→ Material supplied

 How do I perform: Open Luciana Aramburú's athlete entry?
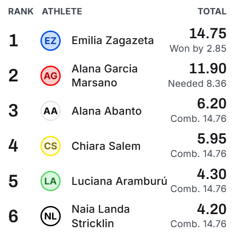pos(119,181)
* * *
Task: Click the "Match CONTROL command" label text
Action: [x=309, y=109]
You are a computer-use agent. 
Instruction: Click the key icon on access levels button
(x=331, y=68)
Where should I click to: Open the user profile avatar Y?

→ Assigned task
Your answer should be the exact lines above from the one with "You are a computer-use agent." through the one with "Where should I", both included, and nothing besides.

→ Reply
You are a computer-use agent. 
Instruction: Click the key icon on access levels button
(x=331, y=68)
Where should I click to: Open the user profile avatar Y?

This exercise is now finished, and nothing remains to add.